A top adviser to Hong Kong’s leader has questioned the need for judges who “live in the clouds” to oversee city polls following vote-counting delays in the recent Election Committee race, even as she insisted she was not targeting incumbent Barnabas Fung Wah.

New People’s Party chairwoman Regina Ip Lau Suk-yee said on Monday the role of supervising electoral processes under Beijing’s reformed system would be more suited to those with a solid background in administration than jurists.

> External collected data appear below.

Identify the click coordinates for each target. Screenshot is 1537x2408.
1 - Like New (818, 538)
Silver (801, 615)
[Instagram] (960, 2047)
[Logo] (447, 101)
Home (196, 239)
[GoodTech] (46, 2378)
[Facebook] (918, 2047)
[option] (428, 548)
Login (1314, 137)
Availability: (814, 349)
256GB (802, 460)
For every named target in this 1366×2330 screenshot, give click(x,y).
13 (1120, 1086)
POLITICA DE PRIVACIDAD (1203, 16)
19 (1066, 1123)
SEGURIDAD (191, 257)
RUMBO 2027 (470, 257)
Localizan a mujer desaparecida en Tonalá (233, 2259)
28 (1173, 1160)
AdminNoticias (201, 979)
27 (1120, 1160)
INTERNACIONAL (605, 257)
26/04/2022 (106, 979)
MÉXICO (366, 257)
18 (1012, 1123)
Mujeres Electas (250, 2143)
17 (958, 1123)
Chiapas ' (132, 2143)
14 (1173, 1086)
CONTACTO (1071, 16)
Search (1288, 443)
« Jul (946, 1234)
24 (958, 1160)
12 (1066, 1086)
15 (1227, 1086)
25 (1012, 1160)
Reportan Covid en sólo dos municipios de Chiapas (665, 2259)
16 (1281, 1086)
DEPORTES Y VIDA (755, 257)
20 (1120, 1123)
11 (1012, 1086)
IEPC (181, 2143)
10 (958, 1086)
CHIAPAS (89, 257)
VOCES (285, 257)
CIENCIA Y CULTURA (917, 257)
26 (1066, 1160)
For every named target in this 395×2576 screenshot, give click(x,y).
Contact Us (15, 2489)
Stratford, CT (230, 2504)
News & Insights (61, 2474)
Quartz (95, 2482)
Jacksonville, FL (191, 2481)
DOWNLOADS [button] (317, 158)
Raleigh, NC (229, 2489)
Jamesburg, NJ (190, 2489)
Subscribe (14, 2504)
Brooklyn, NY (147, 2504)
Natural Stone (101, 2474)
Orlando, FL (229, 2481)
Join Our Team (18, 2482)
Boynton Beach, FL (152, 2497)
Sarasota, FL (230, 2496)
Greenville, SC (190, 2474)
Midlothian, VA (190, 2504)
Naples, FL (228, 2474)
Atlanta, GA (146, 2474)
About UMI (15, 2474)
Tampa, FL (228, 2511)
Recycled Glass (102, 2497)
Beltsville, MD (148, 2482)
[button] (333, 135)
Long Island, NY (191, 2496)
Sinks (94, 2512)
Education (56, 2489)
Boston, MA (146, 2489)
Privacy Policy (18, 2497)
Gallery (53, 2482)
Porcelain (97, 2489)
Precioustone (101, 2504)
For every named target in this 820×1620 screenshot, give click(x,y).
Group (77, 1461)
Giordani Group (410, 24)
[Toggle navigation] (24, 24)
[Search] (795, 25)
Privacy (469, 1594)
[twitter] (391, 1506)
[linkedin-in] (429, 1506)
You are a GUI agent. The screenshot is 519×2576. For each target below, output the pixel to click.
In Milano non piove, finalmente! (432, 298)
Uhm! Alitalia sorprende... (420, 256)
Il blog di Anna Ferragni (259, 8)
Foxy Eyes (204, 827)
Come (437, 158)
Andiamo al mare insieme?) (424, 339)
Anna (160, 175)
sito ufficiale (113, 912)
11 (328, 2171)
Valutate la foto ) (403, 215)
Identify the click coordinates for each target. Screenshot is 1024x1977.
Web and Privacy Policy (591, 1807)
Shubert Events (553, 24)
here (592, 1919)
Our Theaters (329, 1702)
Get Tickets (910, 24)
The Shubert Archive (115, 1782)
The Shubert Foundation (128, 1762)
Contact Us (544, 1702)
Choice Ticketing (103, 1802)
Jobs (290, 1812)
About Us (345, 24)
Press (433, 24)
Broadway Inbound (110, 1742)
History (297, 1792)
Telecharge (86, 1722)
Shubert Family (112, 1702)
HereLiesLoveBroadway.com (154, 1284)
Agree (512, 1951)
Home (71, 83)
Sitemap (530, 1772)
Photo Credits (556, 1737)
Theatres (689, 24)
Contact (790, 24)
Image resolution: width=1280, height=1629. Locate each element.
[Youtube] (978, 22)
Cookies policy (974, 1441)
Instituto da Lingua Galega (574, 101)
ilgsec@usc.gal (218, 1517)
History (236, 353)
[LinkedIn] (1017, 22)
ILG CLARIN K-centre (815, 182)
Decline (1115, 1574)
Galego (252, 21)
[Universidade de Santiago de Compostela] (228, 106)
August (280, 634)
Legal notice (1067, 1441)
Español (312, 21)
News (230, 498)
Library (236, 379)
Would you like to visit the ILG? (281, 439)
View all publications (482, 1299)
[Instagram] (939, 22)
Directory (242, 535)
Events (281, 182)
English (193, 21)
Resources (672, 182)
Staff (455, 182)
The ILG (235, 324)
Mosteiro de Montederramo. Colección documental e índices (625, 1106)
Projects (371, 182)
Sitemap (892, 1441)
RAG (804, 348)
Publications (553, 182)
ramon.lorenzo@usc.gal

“I’m not singling out Fung, but judges live a life very much different from that of ordinary people. They live in the clouds. I wonder how often [Fung] goes into the community,” said Ip, who sits on Chief Executive Carrie Lam Cheng Yuet-ngor’s de facto cabinet, the Executive Council.

Ip was among the pro-establishment lawmakers grilling electoral officials on Monday over the late arrival of results in this month’s Election Committee poll, the first since Beijing overhauled Hong Kong’s elections system to ensure only “patriots” could hold political power.

It took some 14 hours for officers to count about 4,380 votes. Polling stations closed at 6pm on September 19, but the preliminary results did not arrive until 3am the following day, with the full breakdown only coming in at 8am.

Fung, chairman of the Electoral Affairs Commission, has previously apologised for the delay, saying frontline staff were partly to blame for not seeking help quickly enough when encountering problems.

At Monday’s meeting of the Legislative Council’s constitutional affairs panel, Ip told Secretary for Constitutional and Mainland Affairs Erick Tsang Kwok-wai that Fung’s apology was not enough.

“The government should identify the deficiencies and make improvements. A judge is usually appointed because he or she is considered impartial and fair. But there are many other people in society who are also impartial and fair,” she said.